===== RECORDS FOR THIS EXERCISE =====

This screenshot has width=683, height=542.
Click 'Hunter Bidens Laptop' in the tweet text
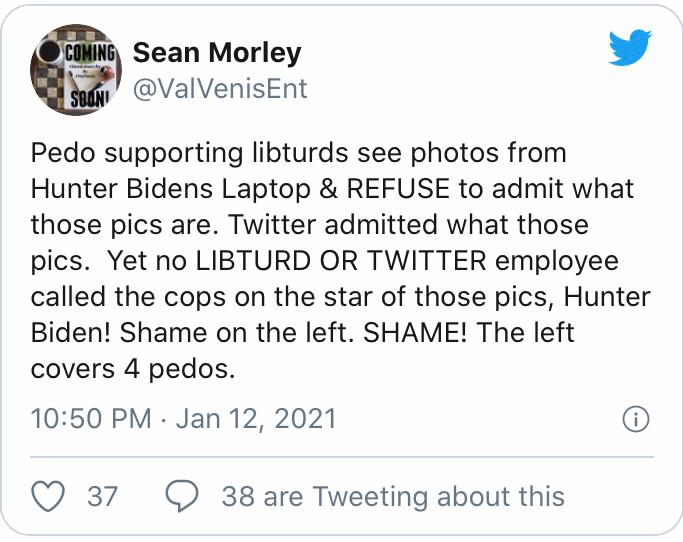click(171, 189)
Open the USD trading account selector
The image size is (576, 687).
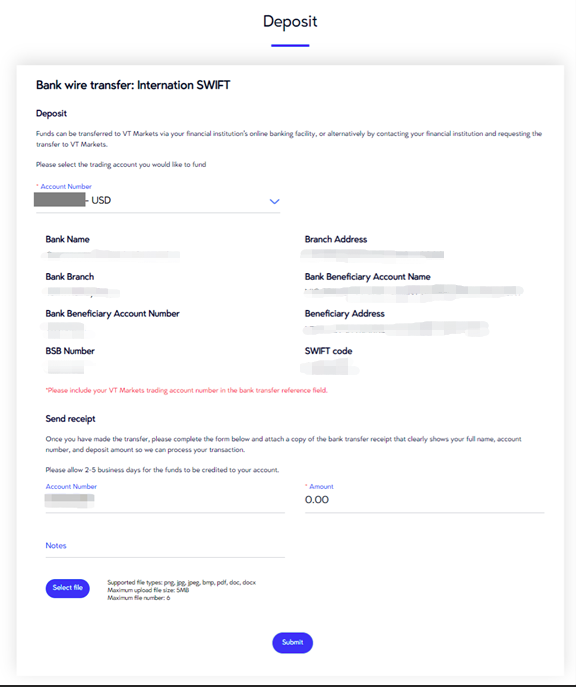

=====

YOUR GOAL:
Starting at the line that contains "Open the USD trading account selector" and ending at the close of the material, write those lines out again with "brokerage account" substituted for "trading account" and everything else unchanged. Leave the pictures out of your answer.

TASK ANSWER:
Open the USD brokerage account selector
The image size is (576, 687).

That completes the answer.